▶ **Travail demandé**:
- a) Recopiez mot pour mot le passage du texte fourni qui commence par « SESSION DE 2010-2011 » et se poursuit jusqu'à « Laeremans et consorts) ».
- b) D'après le texte fourni, par qui la proposition de loi a-t-elle été déposée ?

SESSION DE 2010-2011

16 MARS 2011


Proposition de loi renforçant les peines prévues par la loi du 24 février 1921 concernant le trafic des substances vénéneuses, soporifiques, stupéfiantes, psychotropes, désinfectantes ou antiseptiques et de substances pouvant servir à la fabrication illicite de substances stupéfiantes et psychotropes

(Déposée par M. Bart Laeremans et consorts)


DÉVELOPPEMENTS


Dans les années soixante et septante, la drogue faisait de temps à autre l'objet d'un article de presse, mais la consommation de stupéfiants restait limitée à un groupe très marginal d'« initiés ».

Depuis, la situation a toutefois évolué rapidement de manière alarmante: en l'espace de quelques décennies, la consommation de drogue a pris l'ampleur d'un véritable fléau, qui cause des ravages dans de larges couches de la société. À défaut d'inverser cette évolution, nous risquons de léguer des problèmes quasi insurmontables aux générations du vingt et unième siècle.

▶ **Extraits de données**:
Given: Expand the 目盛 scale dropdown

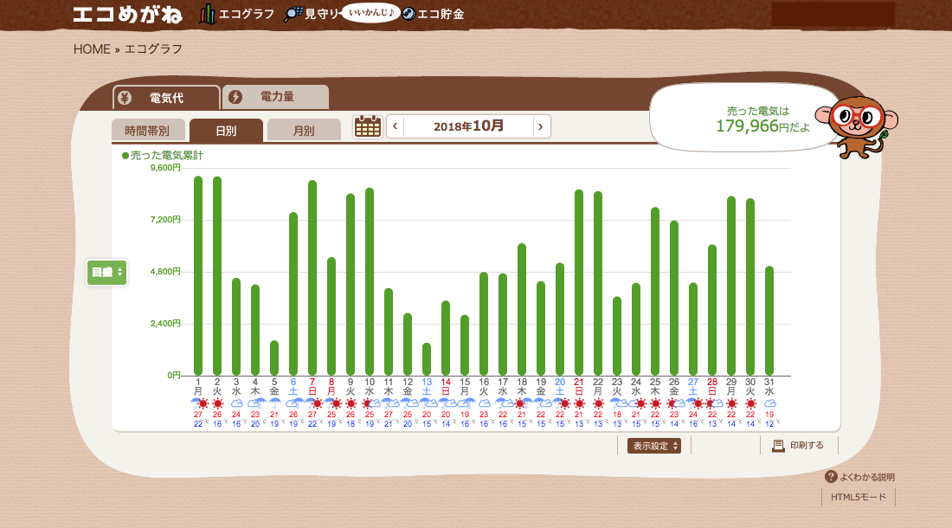Looking at the screenshot, I should [107, 272].
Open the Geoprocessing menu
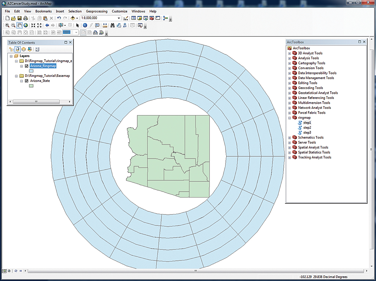 [x=97, y=11]
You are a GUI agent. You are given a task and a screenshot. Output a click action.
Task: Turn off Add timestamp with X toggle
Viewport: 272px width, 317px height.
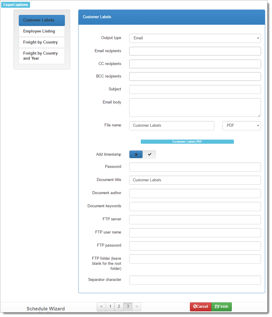136,154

▶ **Réponses**:
- a)
SESSION DE 2010-2011

16 MARS 2011


Proposition de loi renforçant les peines prévues par la loi du 24 février 1921 concernant le trafic des substances vénéneuses, soporifiques, stupéfiantes, psychotropes, désinfectantes ou antiseptiques et de substances pouvant servir à la fabrication illicite de substances stupéfiantes et psychotropes

(Déposée par M. Bart Laeremans et consorts)

- b) Elle a été déposée par M. Bart Laeremans et consorts.